Vendendo mais, as empresas acabam contratando mais trabalhadores, aumentando a
renda da população e o próprio consumo, em um círculo virtuoso.
Estes dados são
insuficientes para sermos taxativos sobre a tendência futura da economia, mas
há ótimas razões ̶ começando
pela queda dos juros e a perspectiva de aumento do crédito e, por tabela, do
consumo e investimento ̶ para crer
que a recuperação tem tudo para se sustentar, salvo uma séria crise externa ou
um agravamento da crise política que impeça o avanço no Congresso das reformas
da Previdência, Trabalhista e Tributária.
Em função da
recessão, da queda do dólar e de uma super-safra de alimentos, a inflação está
em queda livre, o que tem permitido e continuará a permitir que o Banco Central
corte a taxa de juros. A perspectiva de que os juros caiam mais estimula os
bancos a emprestar antes que as taxas, e portanto a rentabilidade dos
empréstimos para os próprios bancos, estejam mais baixas, o que deve fazer com
que a oferta de crédito volte a crescer, estimulando o consumo e os
investimentos das empresas. Mais consumo, mais vendas. Mais investimentos, mais
empregos.
Em janeiro, o
número de pessoas que perderam o emprego já foi menor. Mais importante e
surpreendente, a indústria paulista contratou mais do que demitiu pela primeira
vez em quase dois anos. O desemprego costuma ser a última das variáveis
econômicas a responder a mudanças de cenário econômico. A confiança das
empresas na recuperação tem de ser grande para elas voltarem a contratar.
Quedas da taxa de desemprego ainda no primeiro semestre serão surpresa, mas no
segundo semestre, elas devem começar, intensificando-se ao longo do ano que vem.
Apesar disso
tudo, é importante manter expectativas realistas. A queda do PIB em todos os
trimestres do ano passado garante que, na melhor das hipóteses, teremos um
crescimento ínfimo do PIB neste ano, não porque a recuperação econômica
necessariamente será fraca ou lenta, mas por razões do método estatístico.

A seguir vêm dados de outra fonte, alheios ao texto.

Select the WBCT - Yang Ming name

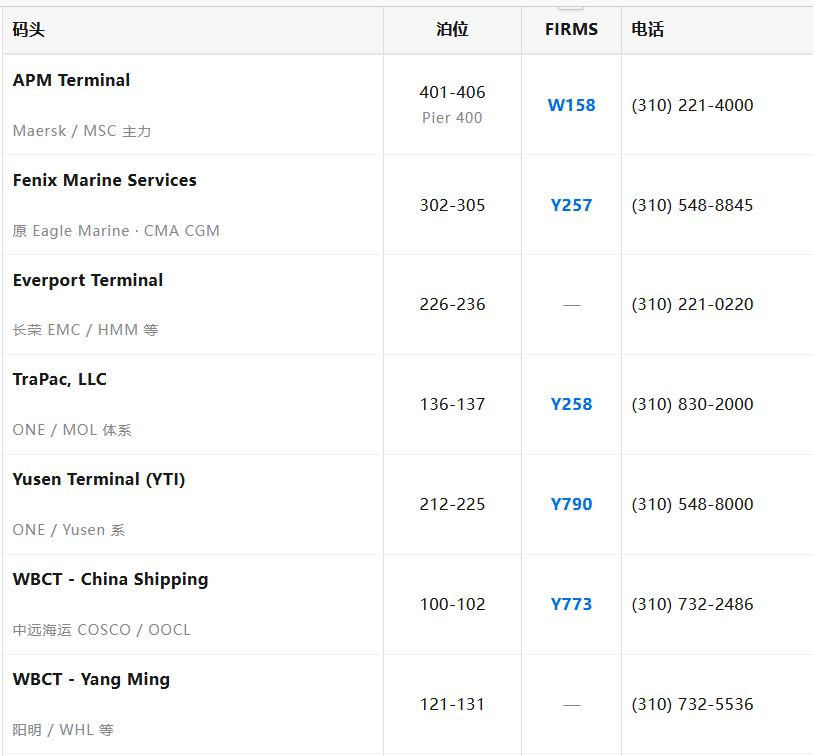(x=91, y=680)
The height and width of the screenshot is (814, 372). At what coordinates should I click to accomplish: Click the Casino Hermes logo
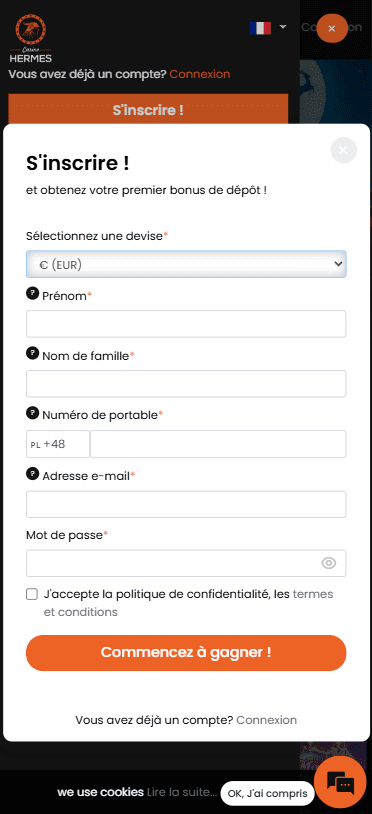pos(31,38)
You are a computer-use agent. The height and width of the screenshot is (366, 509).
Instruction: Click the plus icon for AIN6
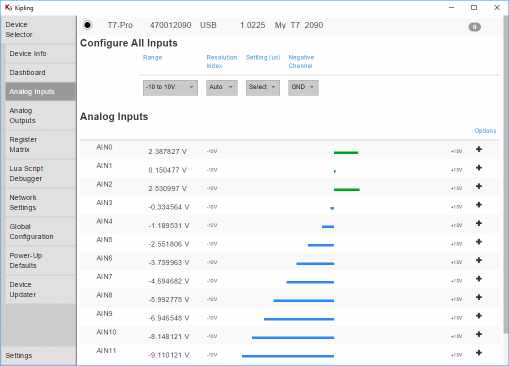pos(479,260)
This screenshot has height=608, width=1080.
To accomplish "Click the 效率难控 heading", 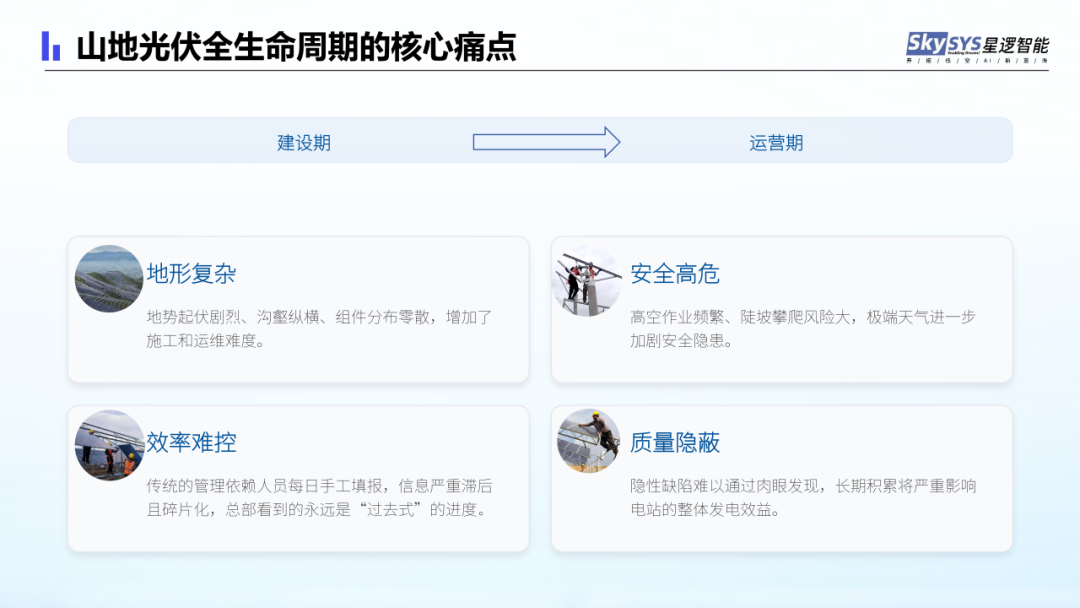I will click(x=191, y=442).
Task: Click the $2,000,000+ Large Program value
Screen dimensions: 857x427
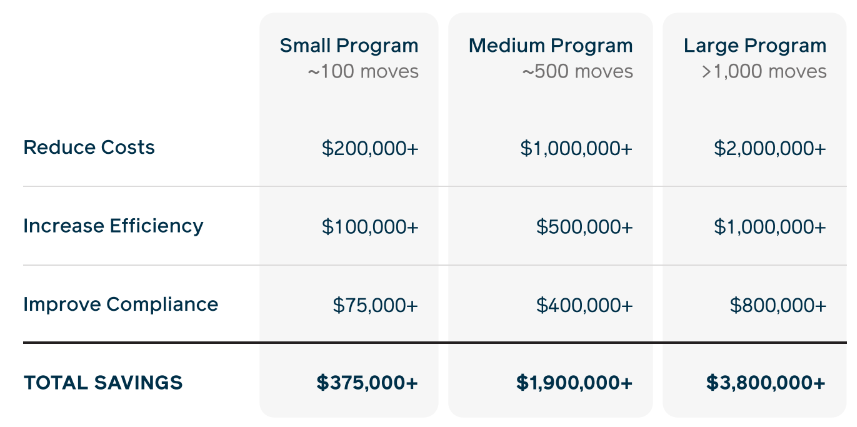Action: [770, 148]
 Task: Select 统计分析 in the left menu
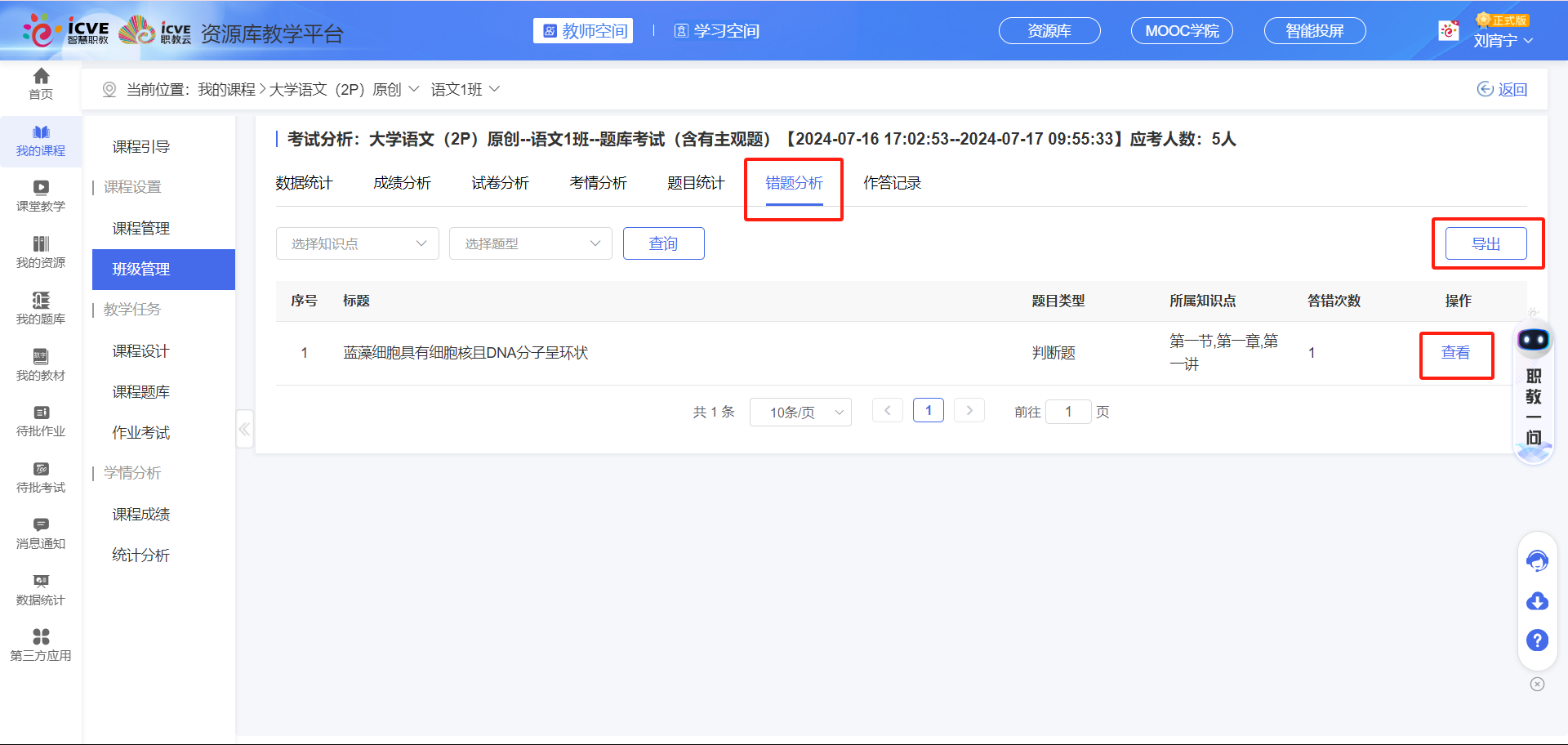(x=140, y=555)
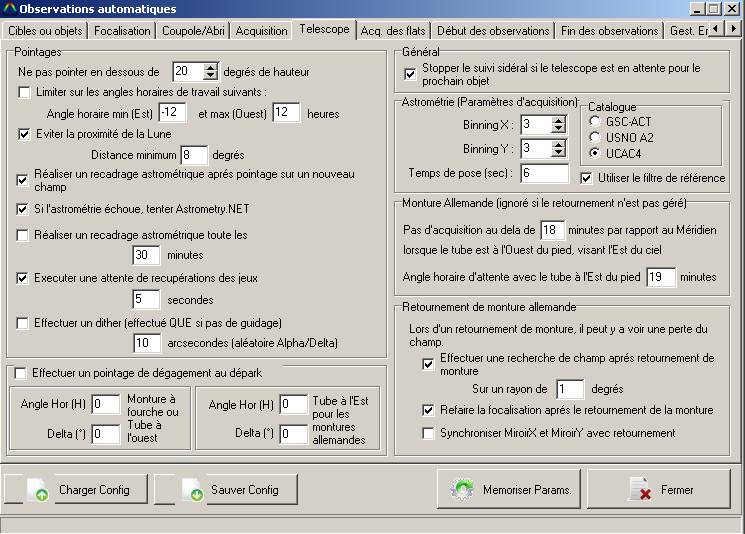Select the GSC-ACT catalogue radio button
The image size is (745, 534).
pyautogui.click(x=595, y=121)
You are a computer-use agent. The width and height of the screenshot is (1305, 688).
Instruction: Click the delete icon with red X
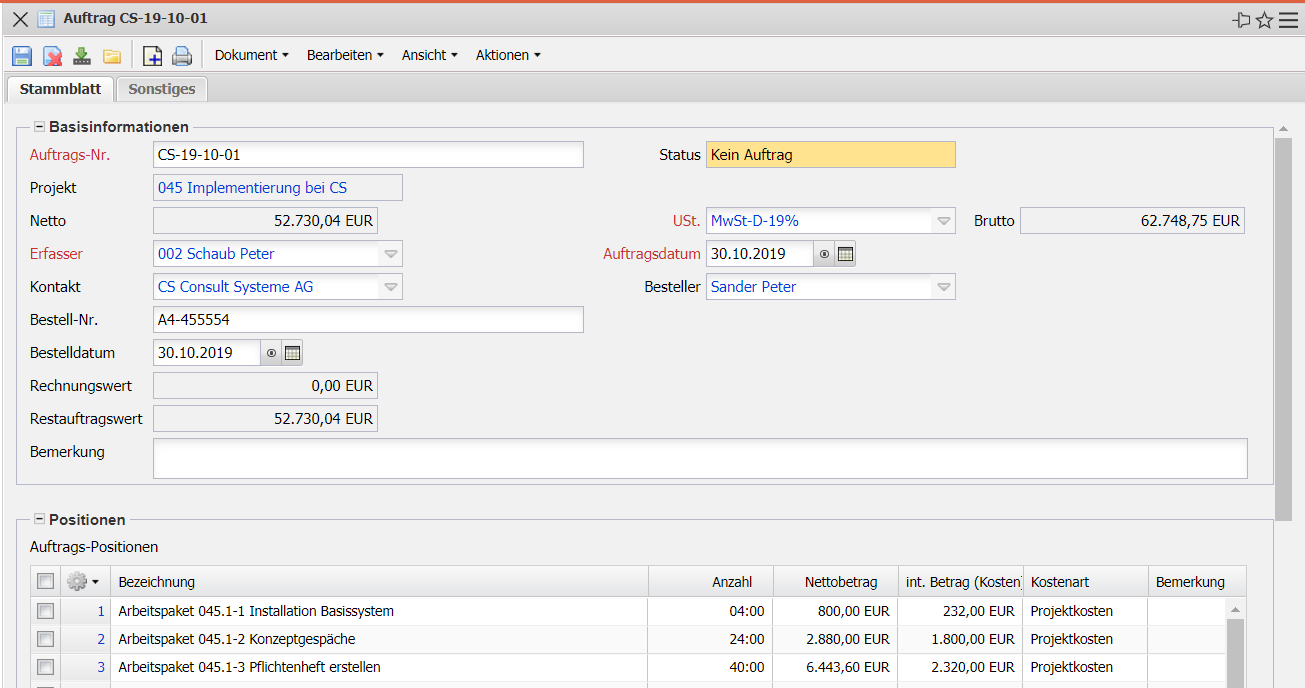[x=52, y=56]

O
crescimento do PIB anual é calculado somando-se o PIB dos quatro trimestres de
um ano e comparando a soma com a soma do PIB dos quatro trimestres do ano
anterior. Como o PIB caiu nos quatro trimestres de 2016, o PIB do último
trimestre foi quase 2% menor do que o PIB do primeiro trimestre. É desta base
menor que iniciamos 2017. Por isso, se o PIB trimestral simplesmente permanecer
no mesmo nível do último trimestre de 2016 ao longo dos quatro trimestres de
2017, ou seja nem crescer nem cair nada, o PIB anual registrará uma queda de
1,1%. Apenas para que o PIB anual permaneça estável em 2017, temos de ter um
crescimento médio anualizado de 1,8% nos quatro trimestres de 2017.
Isto é
importante porque a sensação que teremos da economia e o impacto que ela terá
na vida das pessoas ao longo de 2017 serão bem melhores do que a variação do
PIB anual vai sugerir. Além disso, se o PIB efetivamente crescer ao longo dos
quatro trimestres de 2017, o PIB do quarto trimestre será bem maior do que o
PIB do primeiro trimestre do ano, o que causará o efeito estatístico oposto nos
dados do PIB do ano que vem, inflando a taxa de crescimento anual, o que pode
até ajudar eventuais candidatos do atual governo na corrida eleitoral de 2018.
Ricardo Amorim - CEO da Ricam Consultoria, apresentador no Manhattan
Connection, autor do bestseller Depois da Tempestade.